Render every line of the rows below as a Markdown table, with the row number in a column headed Row and the line itself in a column headed Line, leaving out blank lines.

--- Supplied entries ---

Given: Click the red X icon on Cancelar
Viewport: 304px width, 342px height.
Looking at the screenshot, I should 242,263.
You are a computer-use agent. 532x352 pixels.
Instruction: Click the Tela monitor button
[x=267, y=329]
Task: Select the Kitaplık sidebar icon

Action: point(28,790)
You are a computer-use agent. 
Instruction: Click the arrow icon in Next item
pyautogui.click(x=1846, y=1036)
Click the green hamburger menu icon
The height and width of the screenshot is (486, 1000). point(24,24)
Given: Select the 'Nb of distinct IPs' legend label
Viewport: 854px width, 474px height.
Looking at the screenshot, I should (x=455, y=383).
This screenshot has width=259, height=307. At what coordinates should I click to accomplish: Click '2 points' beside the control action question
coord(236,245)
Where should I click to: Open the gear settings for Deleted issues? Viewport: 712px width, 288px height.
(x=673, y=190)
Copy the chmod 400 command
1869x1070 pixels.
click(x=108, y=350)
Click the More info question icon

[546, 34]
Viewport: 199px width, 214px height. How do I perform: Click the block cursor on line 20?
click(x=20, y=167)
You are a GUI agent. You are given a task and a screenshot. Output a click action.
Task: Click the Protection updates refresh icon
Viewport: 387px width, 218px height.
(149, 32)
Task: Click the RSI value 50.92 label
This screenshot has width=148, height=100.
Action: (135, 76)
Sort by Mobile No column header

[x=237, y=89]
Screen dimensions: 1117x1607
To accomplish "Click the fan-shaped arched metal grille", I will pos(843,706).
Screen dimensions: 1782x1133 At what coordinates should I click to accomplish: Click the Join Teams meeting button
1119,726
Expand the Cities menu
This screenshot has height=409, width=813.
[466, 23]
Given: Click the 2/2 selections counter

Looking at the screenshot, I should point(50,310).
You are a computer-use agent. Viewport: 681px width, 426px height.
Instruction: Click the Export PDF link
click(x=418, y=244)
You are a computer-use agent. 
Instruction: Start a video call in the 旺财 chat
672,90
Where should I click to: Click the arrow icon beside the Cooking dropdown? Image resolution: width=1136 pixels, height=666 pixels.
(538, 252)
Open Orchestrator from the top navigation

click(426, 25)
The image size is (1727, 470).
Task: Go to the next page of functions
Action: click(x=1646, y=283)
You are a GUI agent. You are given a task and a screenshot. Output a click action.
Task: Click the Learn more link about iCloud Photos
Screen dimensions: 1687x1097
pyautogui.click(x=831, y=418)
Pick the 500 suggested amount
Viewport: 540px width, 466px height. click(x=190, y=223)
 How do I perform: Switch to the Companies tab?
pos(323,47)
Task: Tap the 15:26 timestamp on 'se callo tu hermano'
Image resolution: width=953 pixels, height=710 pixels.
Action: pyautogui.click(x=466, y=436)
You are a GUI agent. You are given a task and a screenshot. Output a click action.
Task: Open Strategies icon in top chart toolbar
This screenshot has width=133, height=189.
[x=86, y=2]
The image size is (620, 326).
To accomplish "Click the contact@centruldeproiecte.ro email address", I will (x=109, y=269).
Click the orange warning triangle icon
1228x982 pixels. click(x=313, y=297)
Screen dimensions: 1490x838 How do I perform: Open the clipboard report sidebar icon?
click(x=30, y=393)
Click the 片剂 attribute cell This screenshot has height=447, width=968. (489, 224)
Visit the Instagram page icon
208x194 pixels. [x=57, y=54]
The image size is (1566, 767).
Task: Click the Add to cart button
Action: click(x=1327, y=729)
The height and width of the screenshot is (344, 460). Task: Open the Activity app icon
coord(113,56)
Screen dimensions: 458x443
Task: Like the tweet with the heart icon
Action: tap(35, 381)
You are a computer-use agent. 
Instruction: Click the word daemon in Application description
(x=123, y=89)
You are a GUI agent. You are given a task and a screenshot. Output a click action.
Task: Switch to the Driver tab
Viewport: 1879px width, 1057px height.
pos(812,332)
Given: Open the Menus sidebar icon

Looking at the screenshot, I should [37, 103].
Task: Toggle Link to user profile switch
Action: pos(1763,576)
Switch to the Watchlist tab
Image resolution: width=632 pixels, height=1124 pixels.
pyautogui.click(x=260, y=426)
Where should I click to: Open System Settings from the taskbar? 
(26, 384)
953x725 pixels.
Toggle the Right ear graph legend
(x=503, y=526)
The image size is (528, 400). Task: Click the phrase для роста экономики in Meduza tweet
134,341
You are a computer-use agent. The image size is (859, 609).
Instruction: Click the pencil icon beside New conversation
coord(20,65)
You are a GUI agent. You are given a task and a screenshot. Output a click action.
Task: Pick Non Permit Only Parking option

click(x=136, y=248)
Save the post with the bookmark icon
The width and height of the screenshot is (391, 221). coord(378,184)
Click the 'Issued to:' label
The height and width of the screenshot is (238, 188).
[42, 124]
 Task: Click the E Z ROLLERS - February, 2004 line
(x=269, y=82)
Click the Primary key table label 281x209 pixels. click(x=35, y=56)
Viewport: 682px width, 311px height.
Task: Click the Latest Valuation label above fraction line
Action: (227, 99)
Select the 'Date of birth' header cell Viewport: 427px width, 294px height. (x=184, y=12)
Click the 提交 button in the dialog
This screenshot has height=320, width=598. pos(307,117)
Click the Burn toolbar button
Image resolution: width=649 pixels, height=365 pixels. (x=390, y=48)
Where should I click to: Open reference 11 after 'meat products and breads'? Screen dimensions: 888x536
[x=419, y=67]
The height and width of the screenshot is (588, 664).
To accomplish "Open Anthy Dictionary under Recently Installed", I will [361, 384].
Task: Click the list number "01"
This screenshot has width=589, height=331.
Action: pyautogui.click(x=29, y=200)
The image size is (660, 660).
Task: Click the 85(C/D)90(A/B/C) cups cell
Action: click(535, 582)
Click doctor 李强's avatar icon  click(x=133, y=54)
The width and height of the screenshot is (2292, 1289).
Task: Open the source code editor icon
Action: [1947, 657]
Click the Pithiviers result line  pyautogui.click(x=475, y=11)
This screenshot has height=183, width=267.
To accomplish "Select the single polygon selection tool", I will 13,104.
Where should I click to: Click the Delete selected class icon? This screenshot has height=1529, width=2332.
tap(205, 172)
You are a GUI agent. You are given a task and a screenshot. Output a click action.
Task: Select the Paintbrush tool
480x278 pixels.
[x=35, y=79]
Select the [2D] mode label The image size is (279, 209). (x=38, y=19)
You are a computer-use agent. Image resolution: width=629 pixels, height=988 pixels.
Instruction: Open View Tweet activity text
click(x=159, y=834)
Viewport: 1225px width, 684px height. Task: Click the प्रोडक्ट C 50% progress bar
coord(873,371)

---

=== Response for this exercise ===
| Row | Line |
|---|---|
| 1 | Given: Click the red X icon on Cancelar |
| 2 | Viewport: 304px width, 342px height. |
| 3 | Looking at the screenshot, I should 242,263. |
| 4 | You are a computer-use agent. 532x352 pixels. |
| 5 | Instruction: Click the Tela monitor button |
| 6 | [x=267, y=329] |
| 7 | Task: Select the Kitaplık sidebar icon |
| 8 | Action: point(28,790) |
| 9 | You are a computer-use agent.  |
| 10 | Instruction: Click the arrow icon in Next item |
| 11 | pyautogui.click(x=1846, y=1036) |
| 12 | Click the green hamburger menu icon |
| 13 | The height and width of the screenshot is (486, 1000). point(24,24) |
| 14 | Given: Select the 'Nb of distinct IPs' legend label |
| 15 | Viewport: 854px width, 474px height. |
| 16 | Looking at the screenshot, I should (x=455, y=383). |
| 17 | This screenshot has width=259, height=307. At what coordinates should I click to accomplish: Click '2 points' beside the control action question |
| 18 | coord(236,245) |
| 19 | Where should I click to: Open the gear settings for Deleted issues? Viewport: 712px width, 288px height. |
| 20 | (x=673, y=190) |
| 21 | Copy the chmod 400 command |
| 22 | 1869x1070 pixels. |
| 23 | click(x=108, y=350) |
| 24 | Click the More info question icon |
| 25 | [546, 34] |
| 26 | Viewport: 199px width, 214px height. How do I perform: Click the block cursor on line 20? |
| 27 | click(x=20, y=167) |
| 28 | You are a GUI agent. You are given a task and a screenshot. Output a click action. |
| 29 | Task: Click the Protection updates refresh icon |
| 30 | Viewport: 387px width, 218px height. |
| 31 | (149, 32) |
| 32 | Task: Click the RSI value 50.92 label |
| 33 | This screenshot has width=148, height=100. |
| 34 | Action: (135, 76) |
| 35 | Sort by Mobile No column header |
| 36 | [x=237, y=89] |
| 37 | Screen dimensions: 1117x1607 |
| 38 | To accomplish "Click the fan-shaped arched metal grille", I will pos(843,706). |
| 39 | Screen dimensions: 1782x1133 At what coordinates should I click to accomplish: Click the Join Teams meeting button |
| 40 | 1119,726 |
| 41 | Expand the Cities menu |
| 42 | This screenshot has height=409, width=813. |
| 43 | [466, 23] |
| 44 | Given: Click the 2/2 selections counter |
| 45 | Looking at the screenshot, I should point(50,310). |
| 46 | You are a computer-use agent. Viewport: 681px width, 426px height. |
| 47 | Instruction: Click the Export PDF link |
| 48 | click(x=418, y=244) |
| 49 | You are a computer-use agent.  |
| 50 | Instruction: Start a video call in the 旺财 chat |
| 51 | 672,90 |
| 52 | Where should I click to: Click the arrow icon beside the Cooking dropdown? Image resolution: width=1136 pixels, height=666 pixels. |
| 53 | (538, 252) |
| 54 | Open Orchestrator from the top navigation |
| 55 | click(426, 25) |
| 56 | The image size is (1727, 470). |
| 57 | Task: Go to the next page of functions |
| 58 | Action: click(x=1646, y=283) |
| 59 | You are a GUI agent. You are given a task and a screenshot. Output a click action. |
| 60 | Task: Click the Learn more link about iCloud Photos |
| 61 | Screen dimensions: 1687x1097 |
| 62 | pyautogui.click(x=831, y=418) |
| 63 | Pick the 500 suggested amount |
| 64 | Viewport: 540px width, 466px height. click(x=190, y=223) |
| 65 |  How do I perform: Switch to the Companies tab? |
| 66 | pos(323,47) |
| 67 | Task: Tap the 15:26 timestamp on 'se callo tu hermano' |
| 68 | Image resolution: width=953 pixels, height=710 pixels. |
| 69 | Action: pyautogui.click(x=466, y=436) |
| 70 | You are a GUI agent. You are given a task and a screenshot. Output a click action. |
| 71 | Task: Open Strategies icon in top chart toolbar |
| 72 | This screenshot has width=133, height=189. |
| 73 | [x=86, y=2] |
| 74 | The image size is (620, 326). |
| 75 | To accomplish "Click the contact@centruldeproiecte.ro email address", I will (x=109, y=269). |
| 76 | Click the orange warning triangle icon |
| 77 | 1228x982 pixels. click(x=313, y=297) |
| 78 | Screen dimensions: 1490x838 How do I perform: Open the clipboard report sidebar icon? |
| 79 | click(x=30, y=393) |
| 80 | Click the 片剂 attribute cell This screenshot has height=447, width=968. (489, 224) |
| 81 | Visit the Instagram page icon |
| 82 | 208x194 pixels. [x=57, y=54] |
| 83 | The image size is (1566, 767). |
| 84 | Task: Click the Add to cart button |
| 85 | Action: click(x=1327, y=729) |
| 86 | The height and width of the screenshot is (344, 460). Task: Open the Activity app icon |
| 87 | coord(113,56) |
| 88 | Screen dimensions: 458x443 |
| 89 | Task: Like the tweet with the heart icon |
| 90 | Action: tap(35, 381) |
| 91 | You are a computer-use agent.  |
| 92 | Instruction: Click the word daemon in Application description |
| 93 | (x=123, y=89) |
| 94 | You are a GUI agent. You are given a task and a screenshot. Output a click action. |
| 95 | Task: Switch to the Driver tab |
| 96 | Viewport: 1879px width, 1057px height. |
| 97 | pos(812,332) |
| 98 | Given: Open the Menus sidebar icon |
| 99 | Looking at the screenshot, I should [37, 103]. |
| 100 | Task: Toggle Link to user profile switch |
| 101 | Action: pos(1763,576) |
| 102 | Switch to the Watchlist tab |
| 103 | Image resolution: width=632 pixels, height=1124 pixels. |
| 104 | pyautogui.click(x=260, y=426) |
| 105 | Where should I click to: Open System Settings from the taskbar?  |
| 106 | (26, 384) |
| 107 | 953x725 pixels. |
| 108 | Toggle the Right ear graph legend |
| 109 | (x=503, y=526) |
| 110 | The image size is (528, 400). Task: Click the phrase для роста экономики in Meduza tweet |
| 111 | 134,341 |
| 112 | You are a computer-use agent. The image size is (859, 609). |
| 113 | Instruction: Click the pencil icon beside New conversation |
| 114 | coord(20,65) |
| 115 | You are a GUI agent. You are given a task and a screenshot. Output a click action. |
| 116 | Task: Pick Non Permit Only Parking option |
| 117 | click(x=136, y=248) |
| 118 | Save the post with the bookmark icon |
| 119 | The width and height of the screenshot is (391, 221). coord(378,184) |
| 120 | Click the 'Issued to:' label |
| 121 | The height and width of the screenshot is (238, 188). |
| 122 | [42, 124] |
| 123 |  Task: Click the E Z ROLLERS - February, 2004 line |
| 124 | (x=269, y=82) |
| 125 | Click the Primary key table label 281x209 pixels. click(x=35, y=56) |
| 126 | Viewport: 682px width, 311px height. |
| 127 | Task: Click the Latest Valuation label above fraction line |
| 128 | Action: (227, 99) |
| 129 | Select the 'Date of birth' header cell Viewport: 427px width, 294px height. (x=184, y=12) |
| 130 | Click the 提交 button in the dialog |
| 131 | This screenshot has height=320, width=598. pos(307,117) |
| 132 | Click the Burn toolbar button |
| 133 | Image resolution: width=649 pixels, height=365 pixels. (x=390, y=48) |
| 134 | Where should I click to: Open reference 11 after 'meat products and breads'? Screen dimensions: 888x536 |
| 135 | [x=419, y=67] |
| 136 | The height and width of the screenshot is (588, 664). |
| 137 | To accomplish "Open Anthy Dictionary under Recently Installed", I will [361, 384]. |
| 138 | Task: Click the list number "01" |
| 139 | This screenshot has width=589, height=331. |
| 140 | Action: pyautogui.click(x=29, y=200) |
| 141 | The image size is (660, 660). |
| 142 | Task: Click the 85(C/D)90(A/B/C) cups cell |
| 143 | Action: click(535, 582) |
| 144 | Click doctor 李强's avatar icon  click(x=133, y=54) |
| 145 | The width and height of the screenshot is (2292, 1289). |
| 146 | Task: Open the source code editor icon |
| 147 | Action: [1947, 657] |
| 148 | Click the Pithiviers result line  pyautogui.click(x=475, y=11) |
| 149 | This screenshot has height=183, width=267. |
| 150 | To accomplish "Select the single polygon selection tool", I will 13,104. |
| 151 | Where should I click to: Click the Delete selected class icon? This screenshot has height=1529, width=2332. |
| 152 | tap(205, 172) |
| 153 | You are a GUI agent. You are given a task and a screenshot. Output a click action. |
| 154 | Task: Select the Paintbrush tool |
| 155 | 480x278 pixels. |
| 156 | [x=35, y=79] |
| 157 | Select the [2D] mode label The image size is (279, 209). (x=38, y=19) |
| 158 | You are a computer-use agent. Image resolution: width=629 pixels, height=988 pixels. |
| 159 | Instruction: Open View Tweet activity text |
| 160 | click(x=159, y=834) |
| 161 | Viewport: 1225px width, 684px height. Task: Click the प्रोडक्ट C 50% progress bar |
| 162 | coord(873,371) |